Friday, January 16, 2015
12:00 AM
411 West Hall

Mycobacterial diseases, including tuberculosis (TB) and leprosy (or Hansen’s disease), have profoundly altered the course of human history. Yet our knowledge of the temporal evolutionary dynamics for these pathogens is remarkably limited, despite their importance for identifying links between the pathogens and signatures of adaptation in the human genome as well as for predicting future trends in the pathogen-host interaction. Here I examine the evolutionary history of tuberculosis and leprosy, focusing on the distribution of strain diversity in humans (past and present) and non-human primates in order to elucidate phylogenetic relationships, examine signals of adaptation to humans, identify the impact of human demography on their spread, and assess patterns of pathogen exchange through time.

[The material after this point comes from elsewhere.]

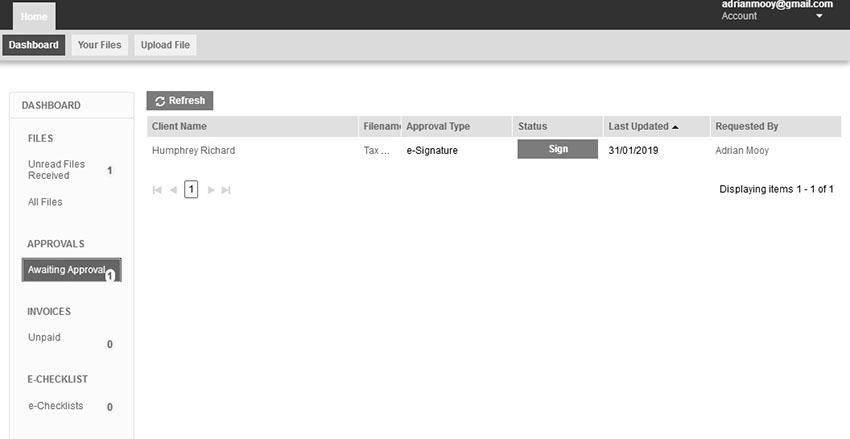Open e-Checklists in sidebar

pyautogui.click(x=56, y=406)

Specifically, we use new methods of DNA extraction, library construction, and targeted enrichment to obtain genetic data from prehistoric samples with characteristic lesions of mycobacterial disease. To date, we have assessed mycobacterial preservation in over 140 samples, and after using array capture, we sequenced the complete M. tuberculosis genome from three ancient Peruvians dating to ~1000 years ago. Our analyses indicate that in the Americas, M. tuberculosis likely “jumped” from pinnipeds (seals and sea lions) that brought the pathogen from Africa within the last 2000 years. In addition, using these ancient genomes to calibrate the molecular clock, we find that TB likely became a human pathogen within the last 6,000 years. Finally, we are also applying similar methods to surveys of modern primate populations and show the presence of these mycobacteria, suggesting that the exchange of these pathogens among species has important public health and primate conservation implications.